WHAT YOU SHOULD DO: Copy out all lines of the listing below that hold "will".
────
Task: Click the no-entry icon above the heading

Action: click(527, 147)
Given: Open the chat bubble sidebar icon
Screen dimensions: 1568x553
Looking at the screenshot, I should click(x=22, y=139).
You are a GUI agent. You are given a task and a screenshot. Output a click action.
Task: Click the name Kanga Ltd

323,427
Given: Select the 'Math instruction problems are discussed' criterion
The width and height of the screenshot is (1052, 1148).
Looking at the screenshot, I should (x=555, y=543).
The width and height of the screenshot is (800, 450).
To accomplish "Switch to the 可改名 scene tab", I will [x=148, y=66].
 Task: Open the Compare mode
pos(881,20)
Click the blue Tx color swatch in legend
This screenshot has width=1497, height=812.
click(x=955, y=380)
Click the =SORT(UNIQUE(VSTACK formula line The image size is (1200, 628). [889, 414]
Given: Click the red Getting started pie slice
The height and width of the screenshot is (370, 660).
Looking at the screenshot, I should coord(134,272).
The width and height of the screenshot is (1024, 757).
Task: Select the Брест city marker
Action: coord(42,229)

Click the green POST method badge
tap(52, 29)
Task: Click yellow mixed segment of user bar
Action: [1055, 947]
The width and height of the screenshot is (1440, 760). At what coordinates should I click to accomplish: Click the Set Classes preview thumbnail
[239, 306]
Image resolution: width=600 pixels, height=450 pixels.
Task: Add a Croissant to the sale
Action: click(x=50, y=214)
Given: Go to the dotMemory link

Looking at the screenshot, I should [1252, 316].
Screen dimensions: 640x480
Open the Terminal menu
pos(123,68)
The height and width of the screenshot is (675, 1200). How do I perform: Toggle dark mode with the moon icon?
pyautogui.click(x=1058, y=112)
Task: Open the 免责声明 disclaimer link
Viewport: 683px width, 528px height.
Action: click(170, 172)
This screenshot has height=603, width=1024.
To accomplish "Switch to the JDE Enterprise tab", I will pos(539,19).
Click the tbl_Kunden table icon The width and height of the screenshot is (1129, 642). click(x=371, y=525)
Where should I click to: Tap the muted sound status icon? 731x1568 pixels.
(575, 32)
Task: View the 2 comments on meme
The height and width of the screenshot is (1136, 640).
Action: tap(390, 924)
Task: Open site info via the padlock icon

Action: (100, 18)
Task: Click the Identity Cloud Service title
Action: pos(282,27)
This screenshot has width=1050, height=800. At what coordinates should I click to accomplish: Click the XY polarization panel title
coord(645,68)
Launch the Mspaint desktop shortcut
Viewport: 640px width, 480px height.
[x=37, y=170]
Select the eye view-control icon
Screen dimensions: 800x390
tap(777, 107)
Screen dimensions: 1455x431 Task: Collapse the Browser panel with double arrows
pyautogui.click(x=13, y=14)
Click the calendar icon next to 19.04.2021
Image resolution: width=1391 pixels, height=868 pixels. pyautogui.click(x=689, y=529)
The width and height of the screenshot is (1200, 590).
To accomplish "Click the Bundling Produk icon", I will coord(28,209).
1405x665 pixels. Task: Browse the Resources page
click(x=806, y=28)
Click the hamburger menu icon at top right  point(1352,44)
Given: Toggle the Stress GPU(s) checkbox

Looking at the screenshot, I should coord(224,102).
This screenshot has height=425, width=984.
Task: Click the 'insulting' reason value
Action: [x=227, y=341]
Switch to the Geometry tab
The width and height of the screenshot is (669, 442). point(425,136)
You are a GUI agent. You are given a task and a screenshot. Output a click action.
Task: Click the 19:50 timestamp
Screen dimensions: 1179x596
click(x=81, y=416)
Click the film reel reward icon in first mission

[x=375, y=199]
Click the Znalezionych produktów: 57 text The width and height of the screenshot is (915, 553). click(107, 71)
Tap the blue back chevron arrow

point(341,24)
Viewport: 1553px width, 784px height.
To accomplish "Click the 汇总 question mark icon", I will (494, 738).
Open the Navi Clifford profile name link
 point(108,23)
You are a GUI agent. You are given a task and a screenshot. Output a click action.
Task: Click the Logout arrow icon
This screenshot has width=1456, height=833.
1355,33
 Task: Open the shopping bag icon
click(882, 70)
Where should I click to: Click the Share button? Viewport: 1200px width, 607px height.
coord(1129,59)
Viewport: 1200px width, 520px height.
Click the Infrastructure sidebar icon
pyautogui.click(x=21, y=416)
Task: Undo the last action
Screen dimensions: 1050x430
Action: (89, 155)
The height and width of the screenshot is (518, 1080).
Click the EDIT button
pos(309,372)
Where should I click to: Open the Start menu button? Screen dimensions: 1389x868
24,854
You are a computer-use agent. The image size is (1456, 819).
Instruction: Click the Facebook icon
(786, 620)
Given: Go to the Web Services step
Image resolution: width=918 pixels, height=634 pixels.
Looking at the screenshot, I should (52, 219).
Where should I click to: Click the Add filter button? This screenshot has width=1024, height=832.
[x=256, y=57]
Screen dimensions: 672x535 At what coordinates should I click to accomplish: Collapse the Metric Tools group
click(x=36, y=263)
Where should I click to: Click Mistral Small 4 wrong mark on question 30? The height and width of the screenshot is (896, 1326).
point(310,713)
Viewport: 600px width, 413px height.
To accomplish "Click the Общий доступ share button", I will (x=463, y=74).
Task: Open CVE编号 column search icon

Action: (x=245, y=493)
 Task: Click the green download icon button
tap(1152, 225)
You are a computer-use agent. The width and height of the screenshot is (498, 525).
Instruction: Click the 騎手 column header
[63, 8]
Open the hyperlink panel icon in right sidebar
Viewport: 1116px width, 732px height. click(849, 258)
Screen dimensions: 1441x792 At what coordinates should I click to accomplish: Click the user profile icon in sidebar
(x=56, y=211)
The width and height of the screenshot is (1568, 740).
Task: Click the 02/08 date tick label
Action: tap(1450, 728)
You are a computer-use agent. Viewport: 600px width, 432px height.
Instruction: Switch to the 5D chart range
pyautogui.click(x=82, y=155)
────
RESULT OF THIS TASK:
To accomplish "Switch to the 可改名 scene tab", I will [x=148, y=66].
To accomplish "Switch to the JDE Enterprise tab", I will pos(539,19).
To accomplish "Click the Bundling Produk icon", I will coord(28,209).
To accomplish "Click the 汇总 question mark icon", I will (494, 738).
To accomplish "Click the Общий доступ share button", I will (x=463, y=74).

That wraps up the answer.